Phone-based phishing is hardly a new practice for hackers. But until recently, investigators like Allen and Nixon say, the attacks have focused on phone carriers, largely in service of so-called “SIM swap” attacks in which a hacker would convince a telecom employee to transfer a victim’s phone service to a SIM card in their possession. They’d use that phone number to intercept two-factor authentication codes, or as a starting point to reset the passwords to cryptocurrency exchange accounts.
The Twitter hack’s use of those same phone-based social engineering methods shows how those phishers have expanded their target lists beyond telcos, says Unit 221b’s Nixon. She posits that while this might be due to phone carriers hardening their defenses against SIM swaps, it’s more likely spurred by companies becoming newly vulnerable during the Covid-19 pandemic. With so many firms hastily shifting to remote work, she says, phone-based social engineering has become far more powerful.
The same hackers who honed their skills against telecoms have found other industries that are less well prepared for their tricks, Nixon says. “All of a sudden you’ve got these people that are highly trained, highly effective, efficient, and organized, suddenly hitting a bunch of soft targets,” she says. “And that’s probably a big reason why there’s such a problem right now.”
Despite the apparent youth of the hackers involved, Nixon says the ongoing attacks seem well coordinated, with multiple collaborators working together and hiring independent hackers offering specialized services from reconnaissance to voice acting. “Need someone that has experience with social engineering over call, great pay,” wrote one OGUser forum member in March named “biggas,” as captured in a collection of OGUser messages leaked on Telegram in April. “Looking for a social engineering god that is from USA and has a clear & normal adult voice. No little kids,” the same user wrote back in November.
In their social engineering calls with victims—including in one recorded call reviewed by WIRED—the hackers typically use a VoIP service that allows them to spoof their phone number. They attempt to establish trust with the victim by referencing seemingly private data such as the victim’s role at the company, their start date, or the names of their coworkers. In some cases, they’ll even ask the victim to confirm that they’re a “real” IT person, suggesting they look up their spoofed identity in the company’s directory or its collaboration software. When the victim seems convinced, they ask them to navigate to a fake login page address—usually for a single sign-on portal like Duo or Okta—and enter their credentials.

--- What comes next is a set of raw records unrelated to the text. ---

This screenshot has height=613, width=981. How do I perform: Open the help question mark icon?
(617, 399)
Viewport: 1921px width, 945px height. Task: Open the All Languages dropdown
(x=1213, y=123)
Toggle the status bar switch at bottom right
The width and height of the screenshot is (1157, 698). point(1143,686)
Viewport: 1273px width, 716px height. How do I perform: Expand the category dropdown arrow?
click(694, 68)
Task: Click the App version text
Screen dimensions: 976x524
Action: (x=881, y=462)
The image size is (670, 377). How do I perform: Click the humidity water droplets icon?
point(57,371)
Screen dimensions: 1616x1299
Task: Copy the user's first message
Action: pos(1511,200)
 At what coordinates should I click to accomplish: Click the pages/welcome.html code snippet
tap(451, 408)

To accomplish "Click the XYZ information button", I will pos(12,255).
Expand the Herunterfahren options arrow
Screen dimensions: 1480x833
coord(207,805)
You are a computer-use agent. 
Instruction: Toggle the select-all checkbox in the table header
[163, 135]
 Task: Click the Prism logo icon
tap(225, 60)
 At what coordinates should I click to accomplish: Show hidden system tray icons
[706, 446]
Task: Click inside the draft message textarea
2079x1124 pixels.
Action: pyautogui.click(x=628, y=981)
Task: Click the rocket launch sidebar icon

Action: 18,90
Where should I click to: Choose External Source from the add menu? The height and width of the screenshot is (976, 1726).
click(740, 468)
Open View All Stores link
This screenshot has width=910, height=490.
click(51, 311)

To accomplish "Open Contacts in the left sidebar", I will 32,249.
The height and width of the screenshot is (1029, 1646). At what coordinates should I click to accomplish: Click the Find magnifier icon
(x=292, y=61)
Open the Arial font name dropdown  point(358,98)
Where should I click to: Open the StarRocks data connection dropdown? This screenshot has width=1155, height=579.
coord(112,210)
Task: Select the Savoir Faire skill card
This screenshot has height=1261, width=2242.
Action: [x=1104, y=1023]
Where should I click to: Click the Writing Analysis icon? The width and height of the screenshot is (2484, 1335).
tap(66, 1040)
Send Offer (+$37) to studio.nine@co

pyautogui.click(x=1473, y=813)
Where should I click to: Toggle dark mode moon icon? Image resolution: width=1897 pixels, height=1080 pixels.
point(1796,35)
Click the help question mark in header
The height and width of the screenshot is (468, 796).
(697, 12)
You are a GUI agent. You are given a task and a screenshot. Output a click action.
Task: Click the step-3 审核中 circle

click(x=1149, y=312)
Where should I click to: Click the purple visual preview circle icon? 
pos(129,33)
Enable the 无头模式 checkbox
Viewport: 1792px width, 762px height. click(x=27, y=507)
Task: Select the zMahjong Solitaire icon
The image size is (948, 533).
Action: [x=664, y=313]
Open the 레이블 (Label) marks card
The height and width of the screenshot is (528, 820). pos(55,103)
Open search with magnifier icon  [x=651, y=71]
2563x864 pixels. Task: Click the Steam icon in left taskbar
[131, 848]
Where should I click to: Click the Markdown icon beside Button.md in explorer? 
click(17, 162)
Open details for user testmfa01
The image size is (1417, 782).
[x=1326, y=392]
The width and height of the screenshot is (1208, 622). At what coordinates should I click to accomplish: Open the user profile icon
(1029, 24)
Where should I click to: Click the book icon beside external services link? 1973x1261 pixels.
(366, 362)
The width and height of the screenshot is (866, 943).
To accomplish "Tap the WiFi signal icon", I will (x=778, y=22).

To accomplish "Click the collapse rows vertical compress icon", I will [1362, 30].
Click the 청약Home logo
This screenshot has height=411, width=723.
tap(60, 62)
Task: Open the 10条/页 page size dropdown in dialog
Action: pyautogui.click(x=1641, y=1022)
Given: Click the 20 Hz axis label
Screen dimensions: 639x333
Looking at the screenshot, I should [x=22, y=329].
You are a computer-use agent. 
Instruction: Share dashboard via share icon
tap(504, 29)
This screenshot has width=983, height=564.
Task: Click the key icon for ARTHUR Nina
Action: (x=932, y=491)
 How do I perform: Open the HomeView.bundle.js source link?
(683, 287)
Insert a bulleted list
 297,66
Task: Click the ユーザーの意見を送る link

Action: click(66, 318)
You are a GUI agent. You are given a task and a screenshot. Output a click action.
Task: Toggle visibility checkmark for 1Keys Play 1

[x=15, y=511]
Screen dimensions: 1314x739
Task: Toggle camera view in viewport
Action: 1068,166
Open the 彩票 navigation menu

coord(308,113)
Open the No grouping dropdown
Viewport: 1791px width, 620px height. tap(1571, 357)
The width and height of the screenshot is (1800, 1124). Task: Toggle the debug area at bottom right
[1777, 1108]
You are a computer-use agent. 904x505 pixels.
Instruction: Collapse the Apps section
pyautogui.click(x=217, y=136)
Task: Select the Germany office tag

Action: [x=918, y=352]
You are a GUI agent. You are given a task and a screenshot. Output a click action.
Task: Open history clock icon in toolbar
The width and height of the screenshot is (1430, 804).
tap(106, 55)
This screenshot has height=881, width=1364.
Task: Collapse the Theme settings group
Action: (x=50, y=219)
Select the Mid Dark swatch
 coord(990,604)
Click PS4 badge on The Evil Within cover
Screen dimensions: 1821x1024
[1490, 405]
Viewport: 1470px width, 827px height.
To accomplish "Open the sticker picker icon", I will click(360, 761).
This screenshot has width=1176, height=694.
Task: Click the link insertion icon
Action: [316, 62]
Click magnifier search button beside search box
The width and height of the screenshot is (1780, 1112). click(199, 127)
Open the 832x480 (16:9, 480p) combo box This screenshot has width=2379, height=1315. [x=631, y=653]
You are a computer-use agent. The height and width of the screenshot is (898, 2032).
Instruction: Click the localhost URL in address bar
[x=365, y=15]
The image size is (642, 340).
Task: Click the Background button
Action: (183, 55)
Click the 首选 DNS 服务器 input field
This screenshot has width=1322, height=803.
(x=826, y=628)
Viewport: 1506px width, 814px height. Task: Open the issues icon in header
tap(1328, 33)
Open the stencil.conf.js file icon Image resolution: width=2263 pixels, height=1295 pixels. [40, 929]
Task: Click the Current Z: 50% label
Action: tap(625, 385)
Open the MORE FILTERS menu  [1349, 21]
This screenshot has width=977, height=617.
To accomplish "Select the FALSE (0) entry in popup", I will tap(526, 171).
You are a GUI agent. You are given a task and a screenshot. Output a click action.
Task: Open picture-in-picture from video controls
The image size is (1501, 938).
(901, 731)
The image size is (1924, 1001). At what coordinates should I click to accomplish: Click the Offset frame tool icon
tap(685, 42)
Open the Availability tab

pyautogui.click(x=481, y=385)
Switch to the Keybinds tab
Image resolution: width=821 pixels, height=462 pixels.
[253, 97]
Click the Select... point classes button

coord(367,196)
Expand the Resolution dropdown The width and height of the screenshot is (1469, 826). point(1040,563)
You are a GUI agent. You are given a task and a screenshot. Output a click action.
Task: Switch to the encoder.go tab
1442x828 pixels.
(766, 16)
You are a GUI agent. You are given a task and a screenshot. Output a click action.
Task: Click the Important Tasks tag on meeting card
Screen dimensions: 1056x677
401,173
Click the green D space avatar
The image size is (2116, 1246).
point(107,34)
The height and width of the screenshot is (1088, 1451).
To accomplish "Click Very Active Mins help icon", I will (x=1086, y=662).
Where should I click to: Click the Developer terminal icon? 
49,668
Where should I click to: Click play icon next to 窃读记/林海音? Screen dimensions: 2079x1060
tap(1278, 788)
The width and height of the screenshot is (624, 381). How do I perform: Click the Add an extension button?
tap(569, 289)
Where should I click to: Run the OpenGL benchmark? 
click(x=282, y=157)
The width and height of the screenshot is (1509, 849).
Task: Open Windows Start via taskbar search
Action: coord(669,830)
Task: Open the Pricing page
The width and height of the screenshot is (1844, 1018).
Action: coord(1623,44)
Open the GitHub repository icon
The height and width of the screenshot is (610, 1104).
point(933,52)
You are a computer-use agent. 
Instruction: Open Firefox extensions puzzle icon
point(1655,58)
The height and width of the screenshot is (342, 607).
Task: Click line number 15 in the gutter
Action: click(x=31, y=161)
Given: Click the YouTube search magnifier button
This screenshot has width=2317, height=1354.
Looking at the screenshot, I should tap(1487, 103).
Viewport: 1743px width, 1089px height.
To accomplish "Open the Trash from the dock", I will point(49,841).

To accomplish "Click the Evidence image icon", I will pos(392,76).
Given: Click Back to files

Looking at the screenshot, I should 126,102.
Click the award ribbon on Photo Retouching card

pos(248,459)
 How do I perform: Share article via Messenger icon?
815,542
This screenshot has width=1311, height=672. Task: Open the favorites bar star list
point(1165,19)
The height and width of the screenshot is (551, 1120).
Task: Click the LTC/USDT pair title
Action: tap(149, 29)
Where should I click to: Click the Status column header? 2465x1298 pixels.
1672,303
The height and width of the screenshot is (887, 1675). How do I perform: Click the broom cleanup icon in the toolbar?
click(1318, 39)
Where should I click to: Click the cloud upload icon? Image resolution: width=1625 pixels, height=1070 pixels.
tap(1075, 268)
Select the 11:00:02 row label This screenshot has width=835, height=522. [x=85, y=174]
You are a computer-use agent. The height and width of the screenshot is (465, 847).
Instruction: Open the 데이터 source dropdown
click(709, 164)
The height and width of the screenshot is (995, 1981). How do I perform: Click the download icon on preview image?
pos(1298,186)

Another member of the hacking group immediately obtains those details and enters them into the real login page. The real login page then prompts the victim to enter their two-factor authentication code. When the user is fooled into typing that code into the fake site, it’s also relayed to the second hacker, who enters it into the real login page, allowing them to fully take over the account. The hackers’ phishing site that allows that spoofing, unlike the kind usually linked in a phishing email, is usually created only for that specific phone call and is taken down immediately after the hackers steal the victim’s credentials. The vanishing website and the lack of email evidence makes this sort of phone-based engineering often harder to detect than traditional phishing.